いえ、そうではなく、やりながら検討していきました。出資してくれている投資家の中にAmazonのコンサルタントをされている方がいて、そういった方からのアドバイスも受けながら検討しています。例えば、Amazonは自社サイトのLPの改善を走らせていた時に、「この間になにか出来ることは無いだろうか」という話をする中で出店を決めました。

出店の順番は、最初にecforceで自社サイトを構築し、その後Amazon、楽天、Yahooショッピングです。今後も面は適宜拡大していきたいと考えています。

DAY TWO立ち上げ最大の難関は商品開発

― 2月の起業からまだ1年足らずで店舗を拡大し、注文件数も増えつつある状況だと思いますが、立ち上げ時に苦労されたことはありましたか?

内田: 全部苦労しました(笑)。でも、特に苦労したのは商品開発全般ですね。元々前職では女性向けブランドを持つ企業のプロモーションやマーケティング戦略立案の仕事をしていました。そのため、インフルエンサーマーケティングや広告運用など集客に関しては一通りの知見を持っていました。WEBに関しても知識があるので、ecforceを使ったサイト構築も、そこまで大変な思いはしませんでした。一方で、実際に販売する製品を企画して製作するのは未経験だったので、とにかく苦労しましたね。

提供データ –
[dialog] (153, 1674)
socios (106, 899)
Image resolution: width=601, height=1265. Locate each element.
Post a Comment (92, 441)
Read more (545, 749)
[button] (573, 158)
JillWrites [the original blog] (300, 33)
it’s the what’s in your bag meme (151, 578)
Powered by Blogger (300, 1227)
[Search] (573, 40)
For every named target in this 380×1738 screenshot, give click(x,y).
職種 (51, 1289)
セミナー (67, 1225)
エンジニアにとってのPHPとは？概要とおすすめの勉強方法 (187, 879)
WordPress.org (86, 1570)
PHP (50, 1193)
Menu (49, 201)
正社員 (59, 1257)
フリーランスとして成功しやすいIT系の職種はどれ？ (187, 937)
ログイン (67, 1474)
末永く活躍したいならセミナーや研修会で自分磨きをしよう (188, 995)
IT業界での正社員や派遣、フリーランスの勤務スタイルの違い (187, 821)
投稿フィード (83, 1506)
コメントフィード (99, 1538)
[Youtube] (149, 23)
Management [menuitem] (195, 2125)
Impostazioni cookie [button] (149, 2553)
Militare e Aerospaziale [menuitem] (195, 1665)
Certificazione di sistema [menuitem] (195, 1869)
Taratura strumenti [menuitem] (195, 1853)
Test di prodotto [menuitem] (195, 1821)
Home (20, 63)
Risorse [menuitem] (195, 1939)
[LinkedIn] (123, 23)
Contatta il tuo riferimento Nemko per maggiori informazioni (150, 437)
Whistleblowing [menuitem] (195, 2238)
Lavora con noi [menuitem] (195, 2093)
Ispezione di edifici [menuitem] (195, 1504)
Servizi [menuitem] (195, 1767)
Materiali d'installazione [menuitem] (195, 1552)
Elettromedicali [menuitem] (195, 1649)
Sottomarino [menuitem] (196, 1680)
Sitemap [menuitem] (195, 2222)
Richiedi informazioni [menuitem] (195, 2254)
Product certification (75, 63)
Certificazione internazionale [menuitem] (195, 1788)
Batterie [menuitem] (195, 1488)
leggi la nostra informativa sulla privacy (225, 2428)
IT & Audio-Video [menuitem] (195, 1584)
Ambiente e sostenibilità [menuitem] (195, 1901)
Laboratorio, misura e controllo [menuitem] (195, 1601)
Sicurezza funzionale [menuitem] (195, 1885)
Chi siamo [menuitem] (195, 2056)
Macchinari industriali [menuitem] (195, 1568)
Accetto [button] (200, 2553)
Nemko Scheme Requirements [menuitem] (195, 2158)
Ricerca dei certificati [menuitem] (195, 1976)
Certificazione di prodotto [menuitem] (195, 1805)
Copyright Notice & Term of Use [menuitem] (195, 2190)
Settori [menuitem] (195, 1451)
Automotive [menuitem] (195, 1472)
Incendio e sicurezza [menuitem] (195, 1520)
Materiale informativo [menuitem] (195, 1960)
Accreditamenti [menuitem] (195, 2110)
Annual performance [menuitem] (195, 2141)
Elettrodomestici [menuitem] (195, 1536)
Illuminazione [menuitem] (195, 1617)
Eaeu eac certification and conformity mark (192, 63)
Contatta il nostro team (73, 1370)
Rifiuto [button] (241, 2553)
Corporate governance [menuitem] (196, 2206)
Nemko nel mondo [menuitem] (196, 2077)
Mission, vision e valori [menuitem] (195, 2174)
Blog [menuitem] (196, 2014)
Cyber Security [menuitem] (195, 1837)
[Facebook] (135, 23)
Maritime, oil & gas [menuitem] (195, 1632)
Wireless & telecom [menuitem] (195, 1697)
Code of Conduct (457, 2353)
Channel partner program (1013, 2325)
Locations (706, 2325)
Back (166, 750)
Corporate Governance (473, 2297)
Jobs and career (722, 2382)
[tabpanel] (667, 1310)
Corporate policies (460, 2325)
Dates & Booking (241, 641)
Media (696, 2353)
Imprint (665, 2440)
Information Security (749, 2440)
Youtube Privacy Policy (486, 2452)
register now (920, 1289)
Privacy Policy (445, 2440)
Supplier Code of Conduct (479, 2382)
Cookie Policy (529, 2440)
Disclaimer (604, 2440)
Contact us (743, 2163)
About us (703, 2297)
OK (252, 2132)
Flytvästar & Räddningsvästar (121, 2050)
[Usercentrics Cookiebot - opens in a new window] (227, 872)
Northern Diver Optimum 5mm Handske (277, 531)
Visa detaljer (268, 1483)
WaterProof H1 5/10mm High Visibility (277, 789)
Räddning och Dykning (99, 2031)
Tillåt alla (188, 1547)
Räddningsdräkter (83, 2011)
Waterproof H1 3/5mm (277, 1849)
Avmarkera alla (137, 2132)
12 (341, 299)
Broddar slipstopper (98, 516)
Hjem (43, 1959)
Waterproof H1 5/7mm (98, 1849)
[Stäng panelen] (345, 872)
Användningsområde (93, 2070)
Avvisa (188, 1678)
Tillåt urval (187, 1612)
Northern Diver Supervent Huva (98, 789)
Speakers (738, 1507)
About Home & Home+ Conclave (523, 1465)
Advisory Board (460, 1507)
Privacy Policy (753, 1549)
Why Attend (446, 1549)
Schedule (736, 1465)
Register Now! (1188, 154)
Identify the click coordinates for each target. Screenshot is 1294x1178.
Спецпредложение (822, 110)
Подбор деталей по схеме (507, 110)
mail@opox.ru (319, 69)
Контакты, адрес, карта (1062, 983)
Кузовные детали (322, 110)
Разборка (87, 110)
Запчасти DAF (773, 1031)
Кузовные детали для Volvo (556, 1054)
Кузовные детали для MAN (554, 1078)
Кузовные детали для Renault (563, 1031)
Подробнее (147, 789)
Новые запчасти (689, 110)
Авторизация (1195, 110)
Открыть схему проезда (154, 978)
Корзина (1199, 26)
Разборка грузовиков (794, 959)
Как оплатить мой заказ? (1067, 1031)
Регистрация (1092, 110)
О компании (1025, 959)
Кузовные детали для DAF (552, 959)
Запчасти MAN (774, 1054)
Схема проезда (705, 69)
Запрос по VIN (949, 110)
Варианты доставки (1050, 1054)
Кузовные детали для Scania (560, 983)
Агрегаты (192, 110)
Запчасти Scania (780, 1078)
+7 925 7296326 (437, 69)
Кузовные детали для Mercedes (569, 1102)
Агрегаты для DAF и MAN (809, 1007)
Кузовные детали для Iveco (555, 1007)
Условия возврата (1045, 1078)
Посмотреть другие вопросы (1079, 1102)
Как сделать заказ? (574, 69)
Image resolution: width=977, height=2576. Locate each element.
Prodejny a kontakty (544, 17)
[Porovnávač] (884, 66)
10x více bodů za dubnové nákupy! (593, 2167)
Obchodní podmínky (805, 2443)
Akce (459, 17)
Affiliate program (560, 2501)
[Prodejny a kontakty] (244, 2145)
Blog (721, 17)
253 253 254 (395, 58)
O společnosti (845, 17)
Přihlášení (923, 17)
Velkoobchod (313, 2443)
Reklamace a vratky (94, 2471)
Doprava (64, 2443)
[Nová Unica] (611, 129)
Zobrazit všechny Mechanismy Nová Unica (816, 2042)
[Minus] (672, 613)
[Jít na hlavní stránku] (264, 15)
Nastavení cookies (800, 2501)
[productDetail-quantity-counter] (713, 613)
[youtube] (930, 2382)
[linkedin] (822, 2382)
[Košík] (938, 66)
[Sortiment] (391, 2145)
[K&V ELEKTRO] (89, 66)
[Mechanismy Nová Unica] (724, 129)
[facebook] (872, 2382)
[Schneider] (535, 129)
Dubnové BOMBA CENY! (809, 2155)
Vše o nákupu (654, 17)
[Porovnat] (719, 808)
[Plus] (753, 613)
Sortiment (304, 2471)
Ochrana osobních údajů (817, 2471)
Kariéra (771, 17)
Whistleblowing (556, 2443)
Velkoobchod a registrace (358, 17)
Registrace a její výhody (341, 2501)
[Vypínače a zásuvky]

やること –
1. 次の(a)〜(c)が本文抜粋の内容と合っているかを判断してください。それぞれ「はい」か「いいえ」で答え、決め手となる本文抜粋の言葉をそのまま引用してください。
(a) 自社サイトをecforceで構築したあとに、Amazonへ出店した。
(b) 内田さんは前職で、販売する製品の企画と製作を担当していた。
(c) ecforceを使ったサイト構築には、とても苦労した。
2. 本文抜粋の最後の文に続けて、その先を書いてください。

課題ごとの結果 –
1.
(a) はい。「最初にecforceで自社サイトを構築し、その後Amazon、楽天、Yahooショッピングです。」
(b) いいえ。「実際に販売する製品を企画して製作するのは未経験だったので、とにかく苦労しましたね。」
(c) いいえ。「ecforceを使ったサイト構築も、そこまで大変な思いはしませんでした。」

2.
― 具体的にはどのようなところが大変でしたか?

内田: まずは商品を製造してくれるOEM先を見つけるところですね。OEM先は2軸で検討しました。まずはインターネットで「OEM ○○」などで検索して出てきた所です。実際にトライアルに進んでみましたが、こちら側で要件をかなり詳細な所まで詰める必要があったり、やり取りの中で上手く伝わらないことがあったりしたため、断念しました。

もう1つは、既に市場に出ていて人気のあるブランドの製造元を探して、そこへアプローチするというやり方です。前者と比べて既に実績のある企業なので、話が通じやすく、色々相談しながら進められるので、こちらの企業で進めることにしました。

― まさにゼロから手探りで探し当てたということですね。OEM先が決まったあとはスムーズに商品製作が進んだのでしょうか。

内田: いえ、OEM先が決まってからも実際に商品が出来上がるまでには紆余曲折がありました。商品はただ作ればよいのではなく、実際にお客様に届けられるモノにしなくてはなりません。そのためには商品そのものの品質、各種法令など、多くの制約をクリアする必要があるんです。

また、モノは一度作ってしまうと直すのが難しいのと、それにも関わらず実際に作り進めてみないと気付きにくいことがあるところも大変でした。

― 具体的にはどのようなことが起こったのでしょうか。

内田: 元々DAY TWOでは瓶に入浴剤を入れるアイデアで進めていました。工場と試作品の作成を進めていたところ、入浴剤に含まれているエッセンシャルオイルが瓶の内部の素材と反応してしまい、開栓しにくくなってしまう可能性があることが分かりました。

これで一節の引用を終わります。